AutoSurvey (NeurIPS 2024)

AutoSurvey: Large Language Models Can Automatically Write Surveys

Yidong Wang^1,2∗, Qi Guo^2,3∗, Wenjin Yao², Hongbo Zhang¹, Xin Zhang⁴, Zhen Wu³, Meishan Zhang⁴, Xinyu Dai³, Min Zhang⁴, Qingsong Wen⁵, Wei Ye^2†, Shikun Zhang^2†, Yue Zhang^1†

¹Westlake University, ²Peking University, ³Nanjing University, ⁴Harbin Institute of Technology, Shenzhen, ⁵Squirrel AI

Introduction

AutoSurvey is a speedy and well-organized framework for automating the creation of comprehensive literature surveys.

Extensive experimental results across different survey lengths (8k, 16k, 32k, and 64k tokens) demon- strate that AutoSurvey consistently achieves high citation and content quality scores

Web Demo

You can also access our web demoto generate surveys.

News:

Generation based on personalized user requirements are supported (optional)!!

Requirements

Python 3.10.x
Required Python packages listed in requirements.txt

Installation

Clone the repository:

git clone https://github.com/AutoSurveys/AutoSurvey.git
cd AutoSurvey

Install the required packages:
```
pip install -r requirements.txt
```
Download the database: (Here we provide a database containing 530,000 arXiv paper abstracts and all papers are under the CS category. You can contact us to obtain the database containing the full content of the papers. ) https://1drv.ms/u/c/8761b6d10f143944/EaqWZ4_YMLJIjGsEB_qtoHsBoExJ8bdppyBc1uxgijfZBw?e=2EIzti
```
unzip database.zip -d ./database/
```

Usage

Generation

Here is an example command to generate survey on the topic "LLMs for education":

python main.py --topic "LLMs for education" 
               --gpu 0
               --saving_path ./output/
               --model gpt-4o-2024-05-13
               --section_num 7
               --subsection_len 700
               --rag_num 60
               --outline_reference_num 1500
               --db_path ./database
               --embedding_model nomic-ai/nomic-embed-text-v1
               --api_url https://api.openai.com/v1/chat/completions
               --api_key sk-xxxxxx

The generated content will be saved in the ./output/ directory.

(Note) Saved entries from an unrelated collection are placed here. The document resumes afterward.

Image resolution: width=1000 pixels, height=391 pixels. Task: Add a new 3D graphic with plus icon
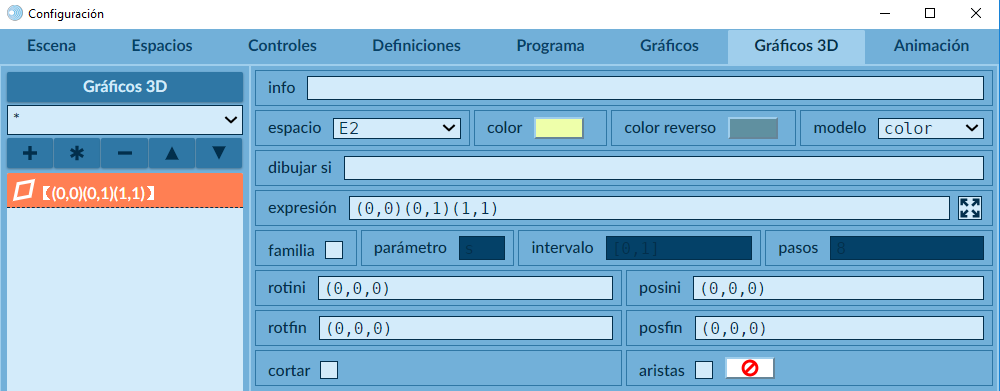click(30, 153)
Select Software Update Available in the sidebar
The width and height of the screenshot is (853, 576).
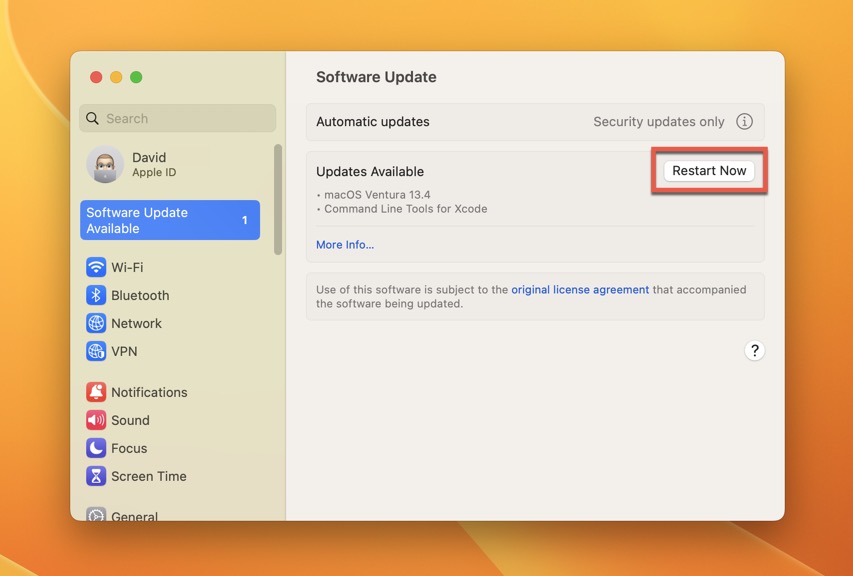pos(169,220)
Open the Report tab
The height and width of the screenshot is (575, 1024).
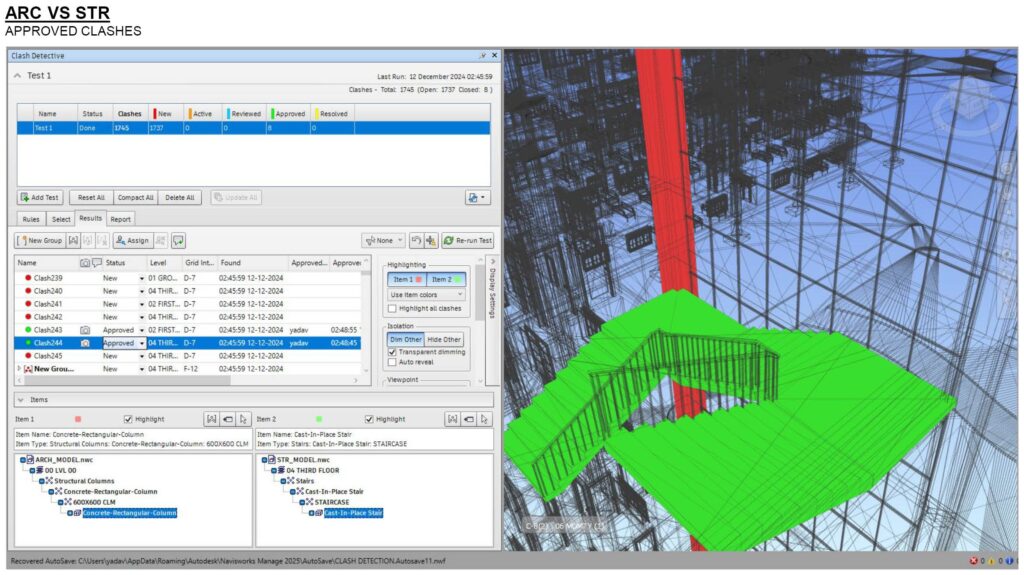click(120, 219)

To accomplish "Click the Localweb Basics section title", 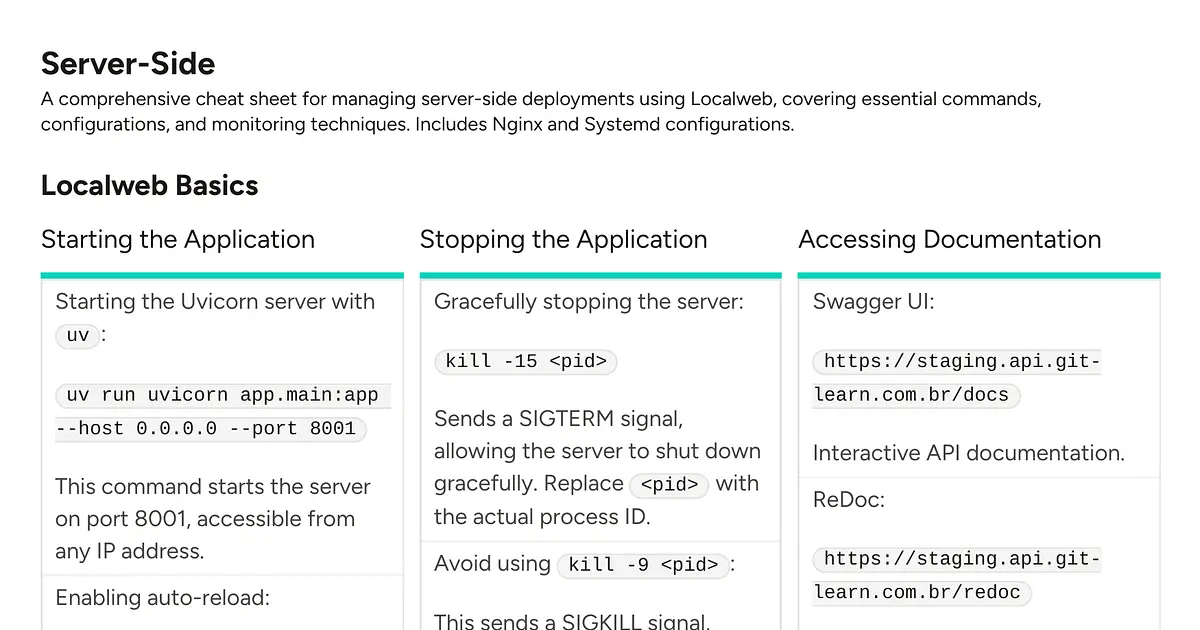I will pyautogui.click(x=149, y=185).
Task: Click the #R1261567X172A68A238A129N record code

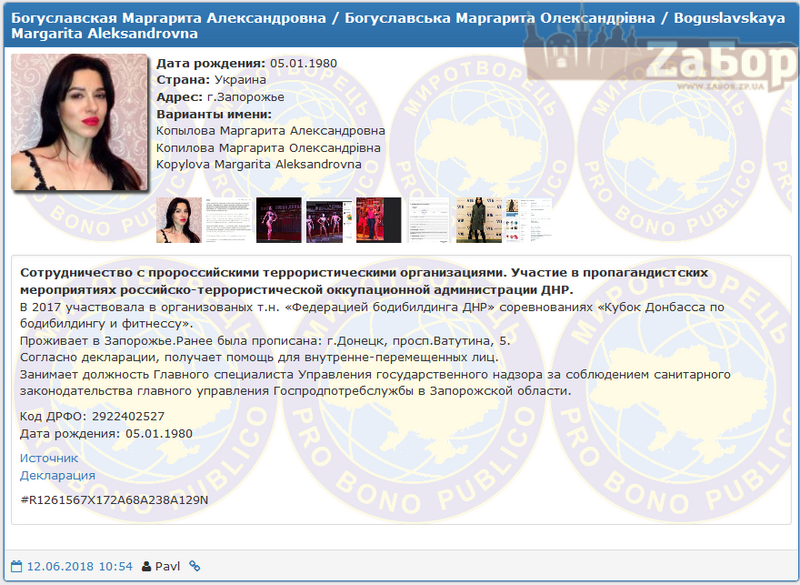Action: pyautogui.click(x=114, y=499)
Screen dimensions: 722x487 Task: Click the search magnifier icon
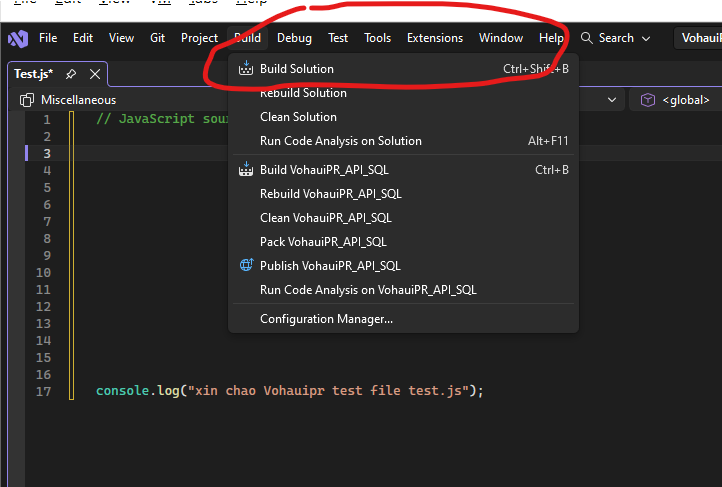(x=587, y=38)
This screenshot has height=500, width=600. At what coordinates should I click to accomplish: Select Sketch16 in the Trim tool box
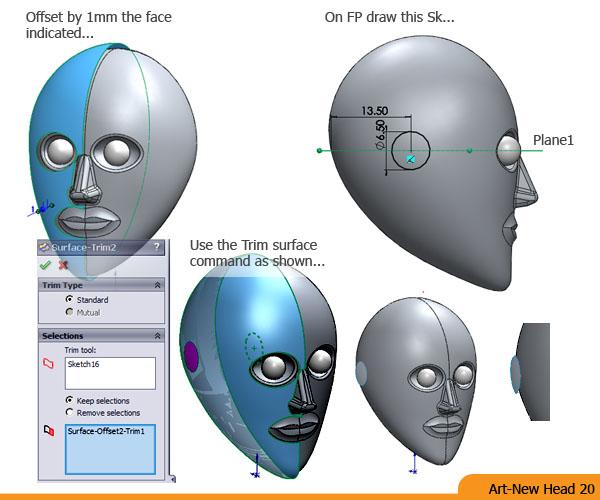82,366
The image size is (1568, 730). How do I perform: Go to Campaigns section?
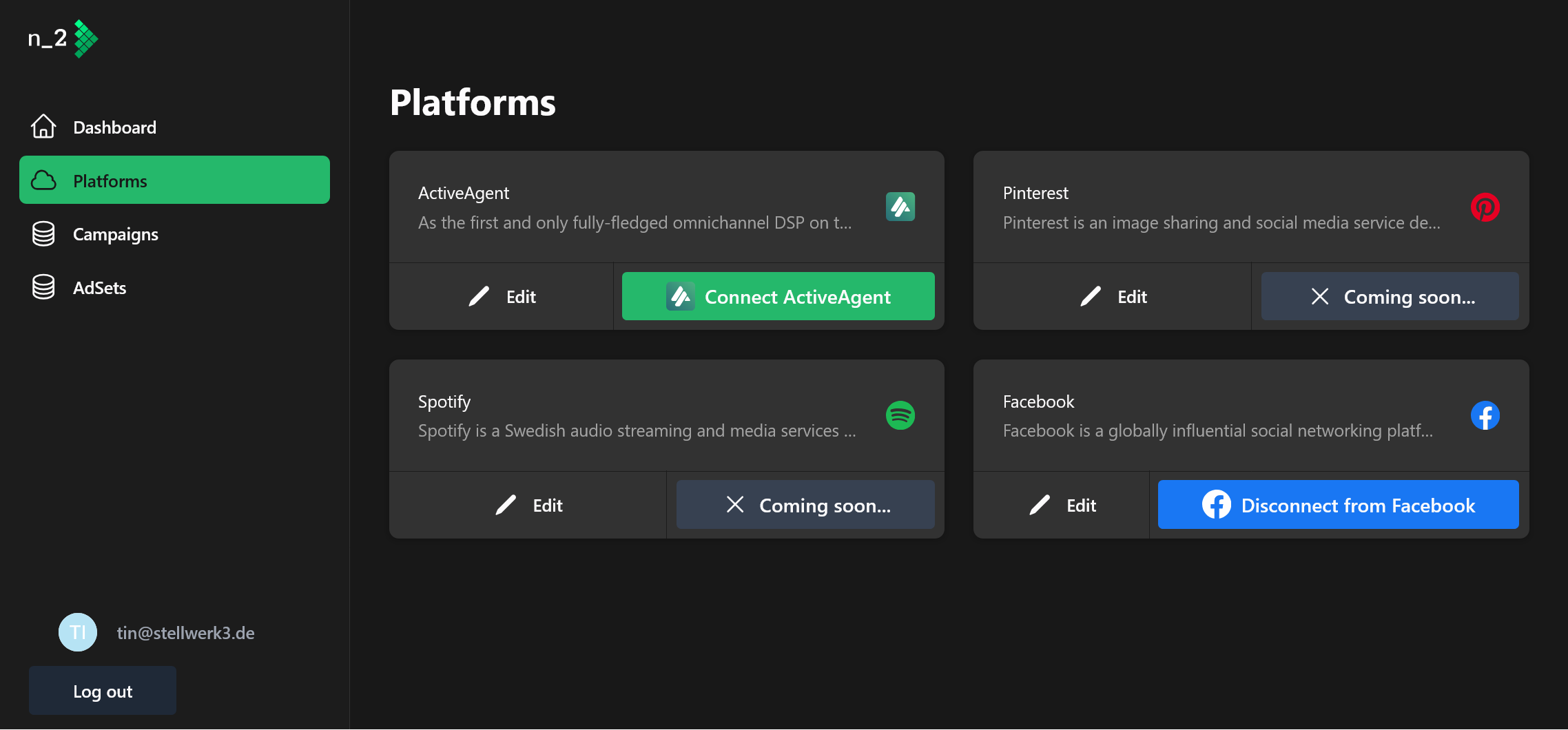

--gpu: Specify the GPU to use.
--saving_path: Directory to save the output survey.
--model: Model to use.
--topic: Topic to generate content for.
--section_num: Number of sections in the outline.
--subsection_len: Length of each subsection.
--rag_num: Number of references to use for RAG.
--outline_reference_num: Number of references for outline generation.
--db_path: Directory of the database.
--embedding_model: Embedding model for retrieval.
--api_key: API key for the model.
--api_url: url for API request.

Evaluation

Here is an example command to evaluate the generated survey on the topic "LLMs for education":

python evaluation.py --topic "LLMs for education" 
               --gpu 0
               --saving_path ./output/
               --model gpt-4o-2024-05-13
               --db_path ./database
               --embedding_model nomic-ai/nomic-embed-text-v1
               --api_url https://api.openai.com/v1/chat/completions
               --api_key sk-xxxxxx

Make sure the generated survey is in the ./output/ directory

The evaluation result will be saved in the ./output/ directory.

--gpu: Specify the GPU to use (default: '0').
--saving_path: Directory to save the evaluation results (default: './output/').
--model: Model for evaluation.
--topic: Topic of generated survey.
--db_path: Directory of the database.
--embedding_model: Embedding model for retrieval.
--api_key: API key for the model.
--api_url: url for API request.

Citing Autosurvey

Please cite us if you find this project helpful for your project/paper:

@inproceedings{
2024autosurvey,
title={AutoSurvey: Large Language Models Can Automatically Write Surveys},
author = {Wang, Yidong and Guo, Qi and Yao, Wenjin and Zhang, Hongbo and Zhang, Xin and Wu, Zhen and Zhang, Meishan and Dai, Xinyu and Zhang, Min and Wen, Qingsong and Ye, Wei and Zhang, Shikun and Zhang, Yue},
booktitle={The Thirty-eighth Annual Conference on Neural Information Processing Systems},
year={2024}
}

Contributing

Contributions are welcome! Please open an issue to discuss what you would like to change.

License

This project is licensed under the MIT License.